"I think we have to have a different mind-set or approach than maybe we had in '08 or '09," he said. "I think it's a different ball club. I don't think we have nearly as much power. I think we have to rely on having better at-bats, being better with two strikes, and being better situational hitters. Frankly, those are things we'll have to change if we want to be a championship-caliber club and get to the World Series."
No doubt a second straight postseason watching the other guys have better at-bats prompted the general manager's mandate.
The Cardinals hit 33 points higher than the Phillies, had 20 more at-bats with runners in scoring position, and saw 70 more pitches. Those numbers are even more lopsided when you factor in that the Cardinals were generally facing a better quality of pitcher, with the possible exception of Chris Carpenter in Game 5.
And yet, it was the Cardinals constantly applying the offensive pressure after Game 1 and not just by hitting home runs. Rafael Furcal, Ryan Theriot, and Skip Schumaker played just as big a role in the Cardinals offense as Albert Pujols and Lance Berkman.
An advanced math degree is not needed to realize that as the Phillies core players have increased in age, their power numbers have decreased. The 153 home runs the Phillies hit in 2011 were their fewest since 2000, a year when the team finished last and Terry Francona was fired as manager. With Ryan Howard possibly sidelined by a ruptured Achilles tendon to start the season, the home-run total does not figure to be on the rise in 2012.
It was only natural that Amaro's directive to Manuel and Gross was met by some skepticism.
Does the general manager really think his veteran hitters will be open to the changes he wants to see from them? Does he really think they are capable of making such changes?
"I think we fail ourselves if we just decide to accept this is what we are and we're not going to try to get any better," Amaro said. "I think we owe it to our fans, we owe it to our players, and we owe it to each other to try to do what we can to improve; and to change, because obviously it's not working enough to get us to the next level. Our next level is to try to get to the World Series and win it, and there are some things we can do offensively to change that."
Amaro said Manuel and Gross are on board with the change.
"I think we're very much on the same page," Amaro said. "Charlie is about getting a good ball to hit and capitalizing on it. He's about grinding out at-bats as well. There is no question that Charlie likes the home run and we all do. I do, too. I think we've come to the realization that it's not just about the home run. It takes a lot of different pieces of the puzzle to score runs and there are a lot of different ways to do it."

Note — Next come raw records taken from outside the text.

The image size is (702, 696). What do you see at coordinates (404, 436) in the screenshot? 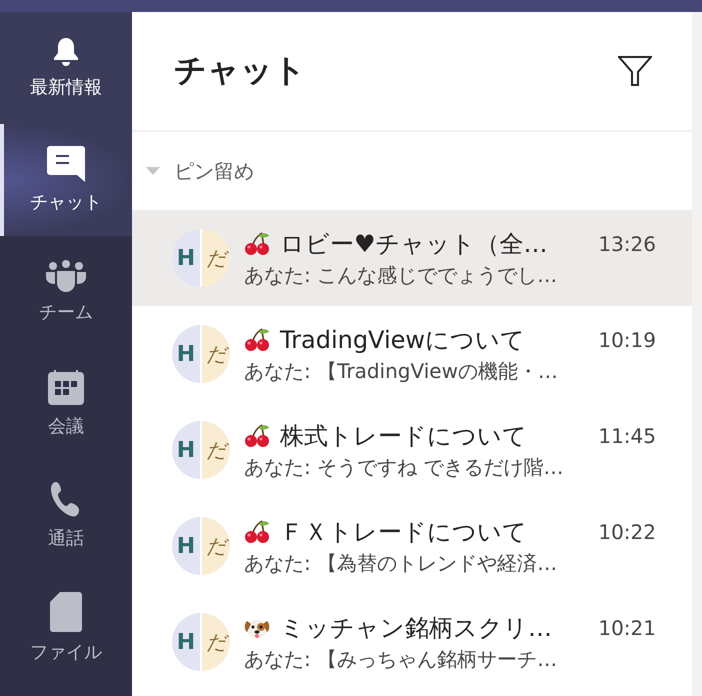
I see `chat-title: 株式トレードについて` at bounding box center [404, 436].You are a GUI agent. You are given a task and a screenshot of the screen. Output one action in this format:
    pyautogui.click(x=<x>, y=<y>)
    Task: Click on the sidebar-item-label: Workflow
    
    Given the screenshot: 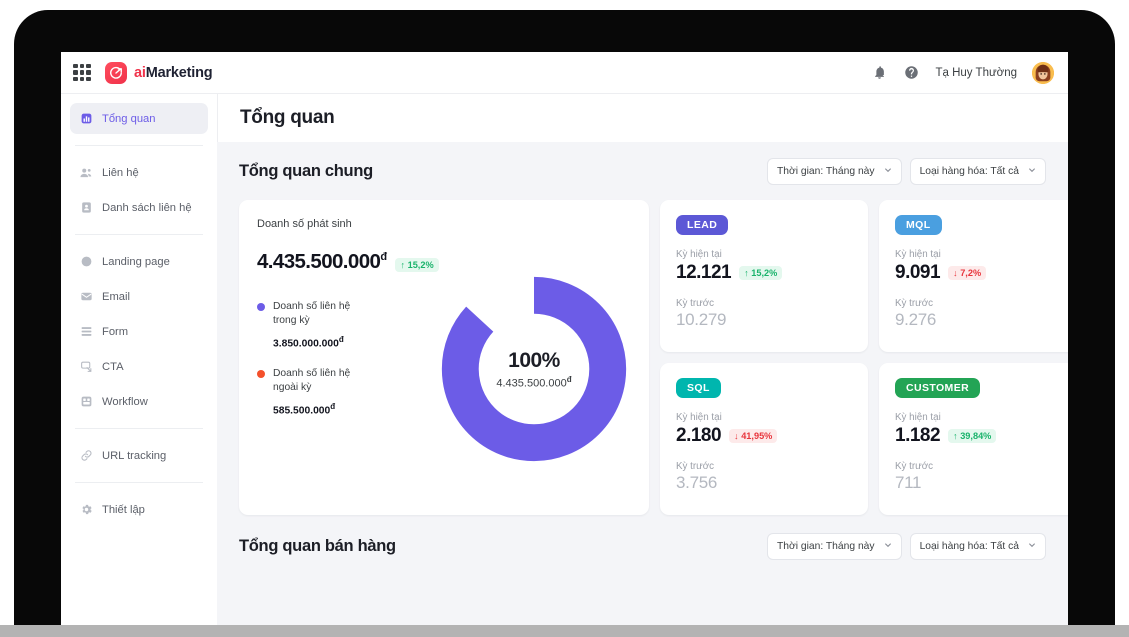 What is the action you would take?
    pyautogui.click(x=125, y=402)
    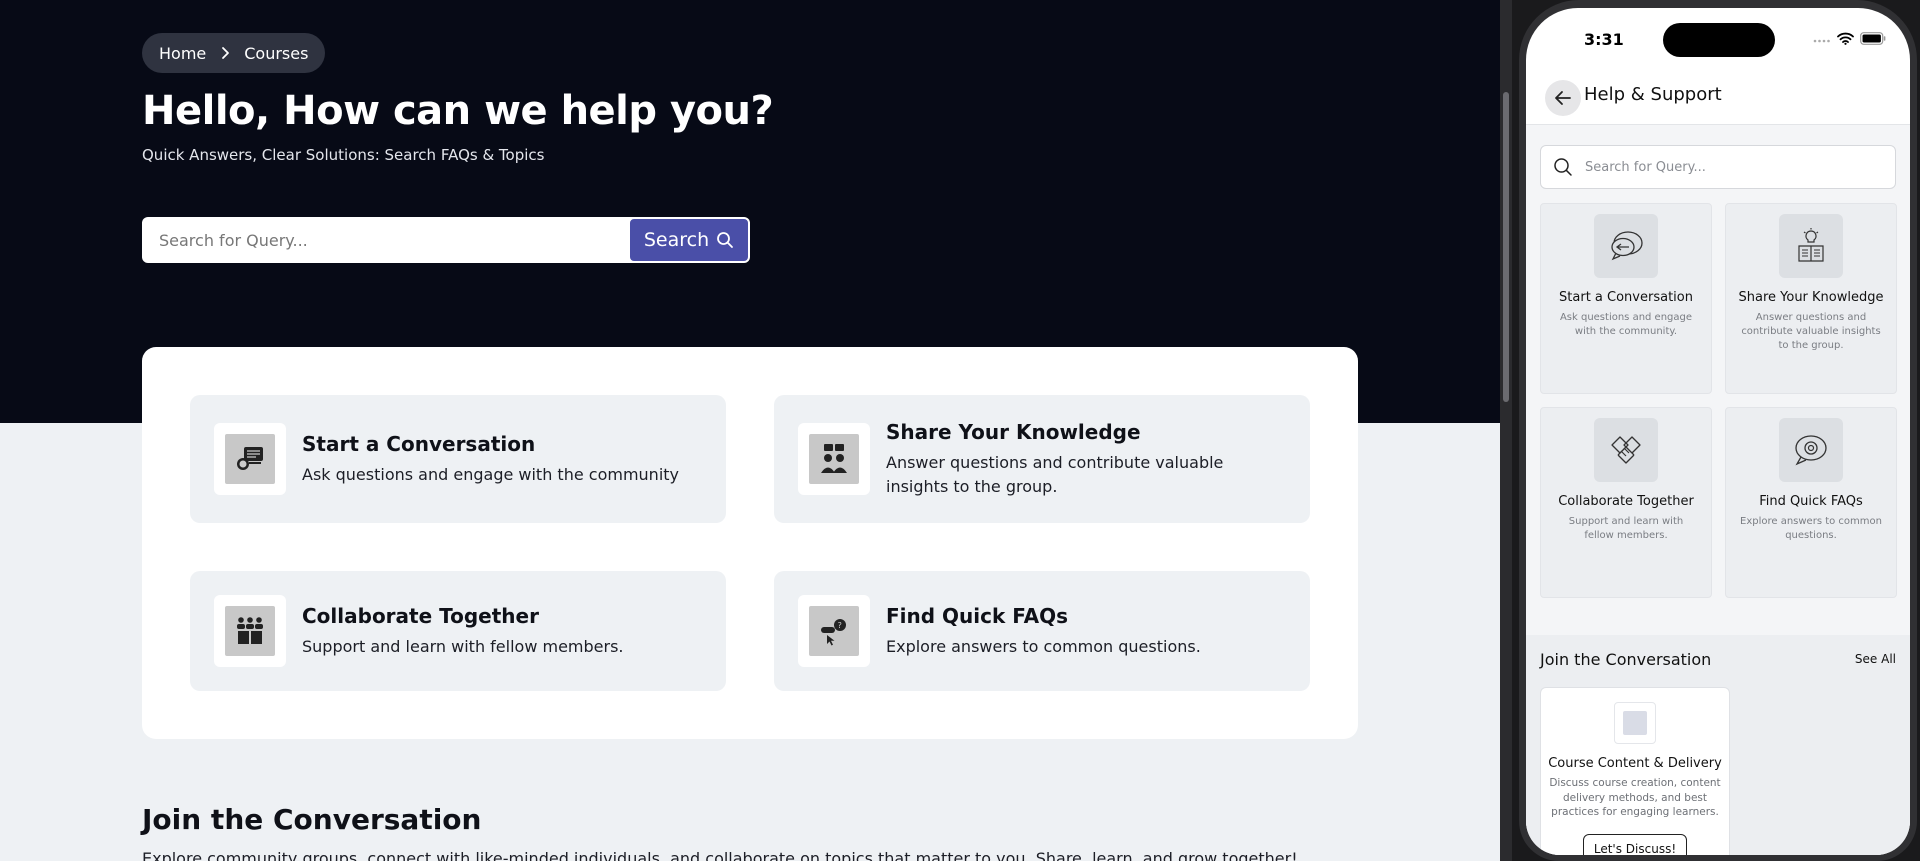 This screenshot has width=1920, height=861. What do you see at coordinates (1846, 38) in the screenshot?
I see `wifi-icon` at bounding box center [1846, 38].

The issue, of course, is much more complex than calling for a change in approach. The lineup is going to be different in 2012. Amaro made it clear that John Mayberry Jr. is the front-runner to replace free agent Raul Ibanez as the leftfielder. There is no guarantee that free agent shortstop Jimmy Rollins is returning even if both sides would love to see it happen.

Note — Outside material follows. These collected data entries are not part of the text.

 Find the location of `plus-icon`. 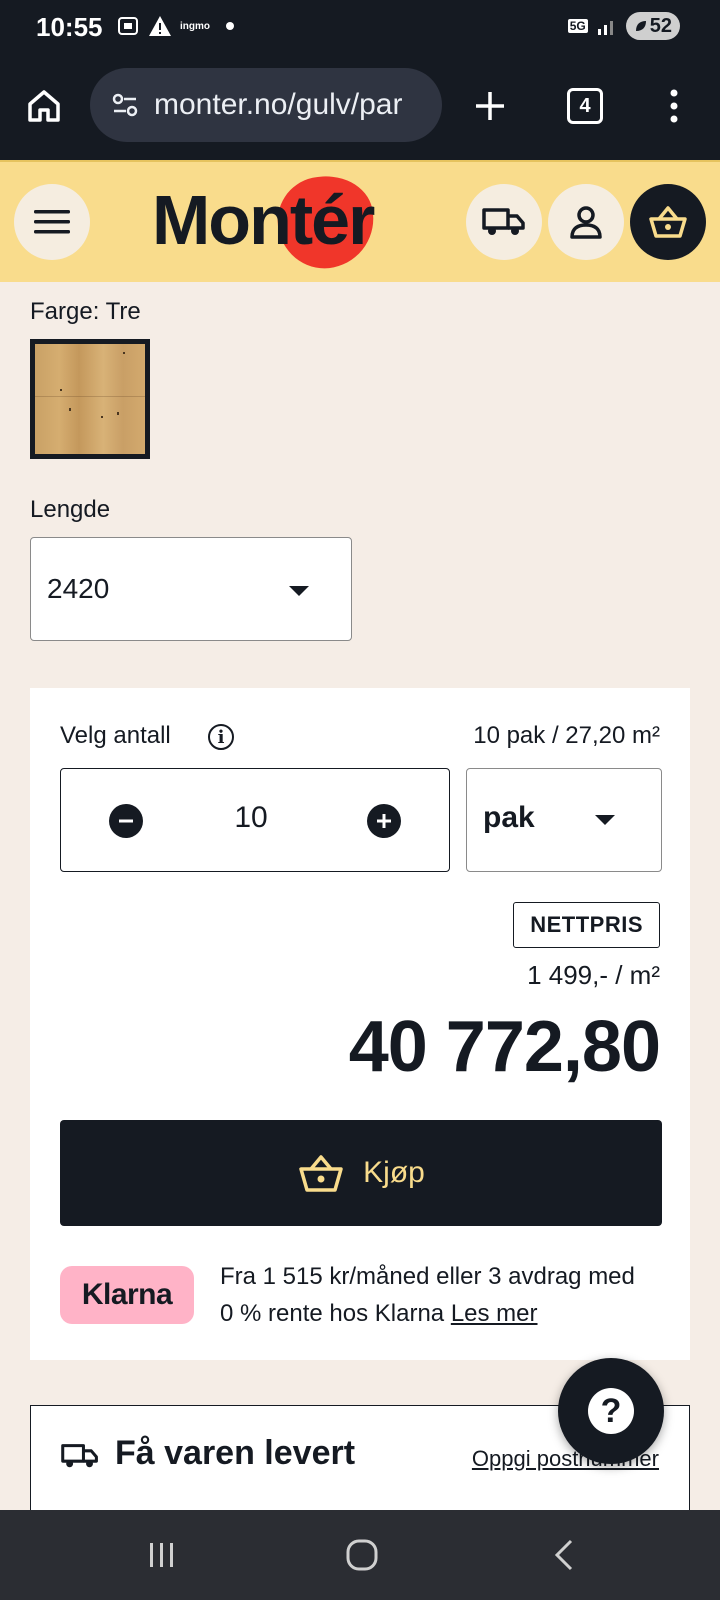

plus-icon is located at coordinates (490, 106).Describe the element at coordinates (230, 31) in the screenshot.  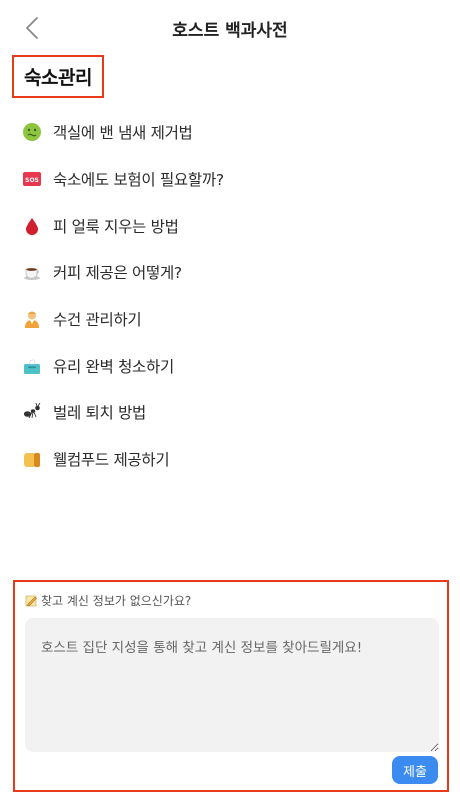
I see `page-title: 호스트 백과사전` at that location.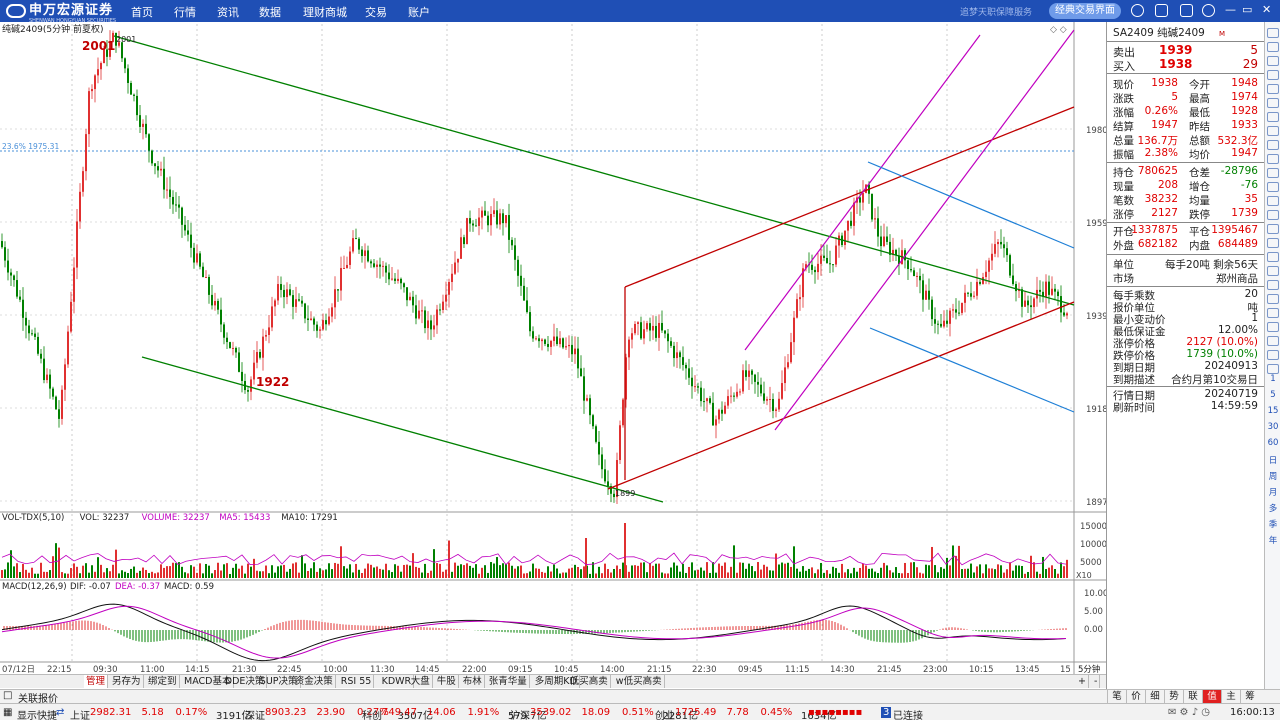  Describe the element at coordinates (314, 682) in the screenshot. I see `indicator-tab: 资金决策` at that location.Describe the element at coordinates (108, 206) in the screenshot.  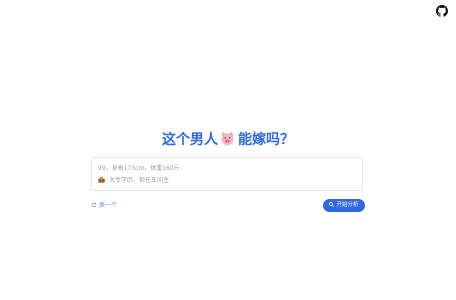
I see `change-button-label: 换一个` at that location.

If Rollins does return, it's hard to imagine he's going to change his approach. You have to wonder if Shane Victorino is capable of a drastic change at this point, too.
Amaro used a healthy Placido Polanco as an example of the approach he's looking for from other players, but the veteran third baseman had double hernia surgery Tuesday and has had multiple health issues during his first two seasons with the team. Next season is the final year of Polanco's contract.

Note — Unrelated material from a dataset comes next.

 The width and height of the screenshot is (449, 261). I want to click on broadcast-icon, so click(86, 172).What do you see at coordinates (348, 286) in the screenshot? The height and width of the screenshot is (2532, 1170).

"I know Polly can be a very productive player, but he needs to be healthy to do it," Amaro said. "Polly is the kind of guy we're trying to have. He works the count, he understands what the importance of contact with two strikes is. That's what we're trying to improve and he kind of epitomizes that.
"We should have more .300 hitters or close to it. We really should. These guys have the ability to do it. It's a matter of whether we're committed to doing it or not."
At some point, Amaro will be asked what personnel changes he plans to make as general manager. He admitted there will be some, but he said they will not matter unless the players currently on the roster change their approach at the plate.
It was an interesting first offseason pitch thrown by the general manager.